The devil smiles his old smile.  Looking ar Racid he says,

Pit fiends would tremble in my presence, with a word i could destroy you where I stand.  I have no need to do so.  I want to help you.  Did you not hear waht the prophecy said?  For me to acieve my aim, I need to work with you, angel and all!  A strange situation is it not- a devil being forced to work against other devils, assisted by an angel!  Fate is cruel and ironic.

That is your answer too minotaur.  In working with you I gain what I want.  And I will give my word to never harm you as long as you do not act against me.  And you should know, that a devil's word is not lightly given, and once given we would never break our word- we cannot, such an action is just against our natures!


----------



## Zerth (Jul 13, 2004)

"Hrrmmm... Speak then, devil. What should we do, if it's not good to seek hidden city?" Gor looks at the devil, more curious than frightened.


----------



## Wilphe (Jul 14, 2004)

Sychella looks at the devil, then at Racid, "Racid, you are an idiot. If he wanted us dead he could kill us where we stood, right now. I'm sure he regards us with little more pleasure than we him, but I am reasonably sure that you won't kill us as long as we are useful to you,"  she gives a quiet shrug of the I-get-enough-of-this-when-I-visit-my-relatives type and continues, "Why is seeking out the lost city a bad idea and what would you have us do?"


----------



## Ghostknight (Jul 15, 2004)

The devil looks at your group, then nods

I understand the need for bravado, and so take no offense- but it is more common to the blustering of demons who try to lord it over each other than the planes of Hell where each knows his place.

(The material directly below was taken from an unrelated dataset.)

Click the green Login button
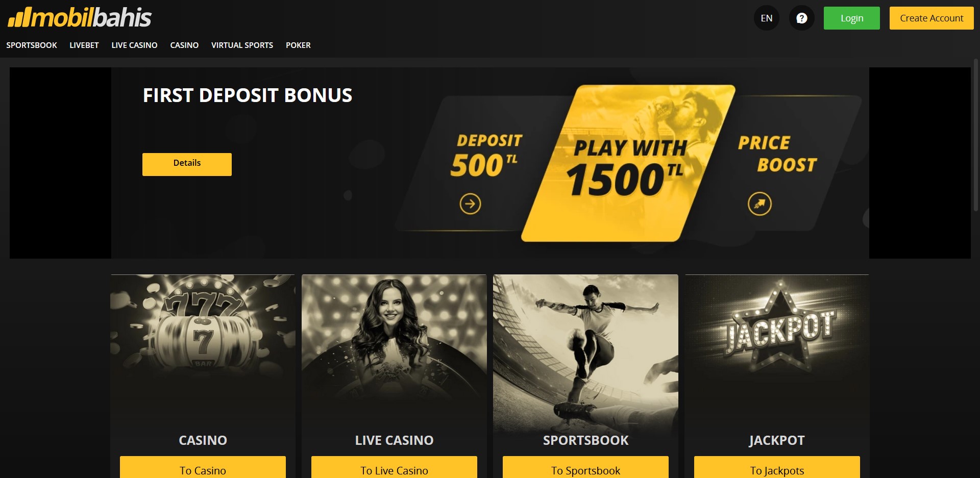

I say that it is pointless to search for the lost city.  Disease stalks it, the people die or are maddened and some bear the taint that the dwarf here bears.  But they do not know how to combat it and soon they will start preying on their own people, perhaps even before you get there!

Going there is a pointless task.  In but a shprt time, left to its own devices, that city will dissapear.  There is no need to wast time trying to save it!

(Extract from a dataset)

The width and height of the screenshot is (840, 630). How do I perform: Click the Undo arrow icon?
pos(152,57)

As for me, what I want is simple, to invite you to my home- there is a gift I would give to each of you, an essence that will empower you and help you with your future tasks.  For I have determined that the only way nack to hell for me, is through that upstart Duke that would style himself a Prince of hell while residing here.  With your help, well- maybe the gates can be closed and sanity returned to this little world.

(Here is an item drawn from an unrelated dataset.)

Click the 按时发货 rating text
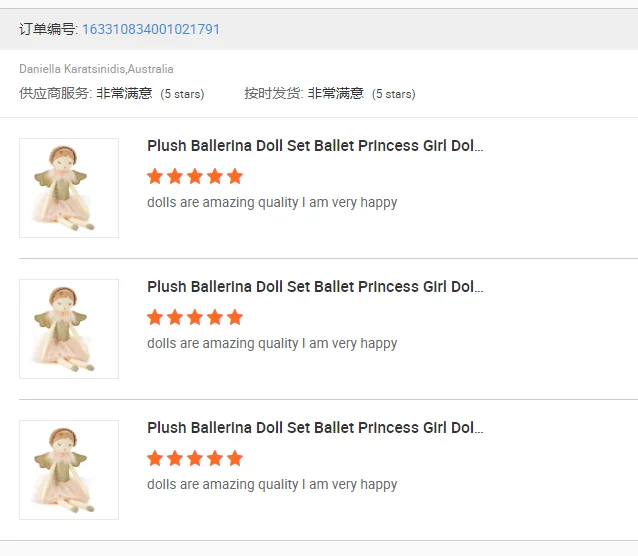[329, 94]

He looks down, before looking back at you, a lone worm crawling from one eye socket to the next.  

You look worried- all of you.  Fear not- anything I do wil empower you, I will not risk my triumphant return to hell just to gain a piddling victory here

ooc:OK, since PA and Argentus seem to have done a duck I am going to try and recruit some replacements.  Feel free to play their characters in the meantime (though suicidal attacks on the Arch-devil are out!)


----------



## Zerth (Jul 15, 2004)

Gor is torn between two choices. He would like to go and help the hidden city as there might yet be a chance to help them despite the devil's words, but then again it would be a greater victory to all, if the gates could be closed and devils could be driven from this world.

Unable to make his mind he turns to Sychella. "Gor does not know, what to think of all this. Gor not sure he can trust devil, but Gor trusts you, boss-mistress. Gor follows you, whatever you decide."

(OOC: Maybe Argentus and Falgor will decide to seek the hidden city despite the devil's warnings? They would be the two most likely of us to decline working for a devil, I think.)


----------



## Ghostknight (Jul 15, 2004)

Zerth said:
			
		

> (OOC: Maybe Argentus and Falgor will decide to seek the hidden city despite the devil's warnings? They would be the two most likely of us to decline working for a devil, I think.)




ooc: Not a bad idea... Lets see if we get any biters for replacements of either of them.  If we have people wanting in with different characters we can do it quite easily at this point.


----------



## Quirhid (Jul 15, 2004)

"Surely you do not know what I am capable of, girlie"  Racid replies to Sychella. "I have killed an ogre with my bare hands!"  he says showing his mighty fist. "I ain't called Stonefist for nothing, you know."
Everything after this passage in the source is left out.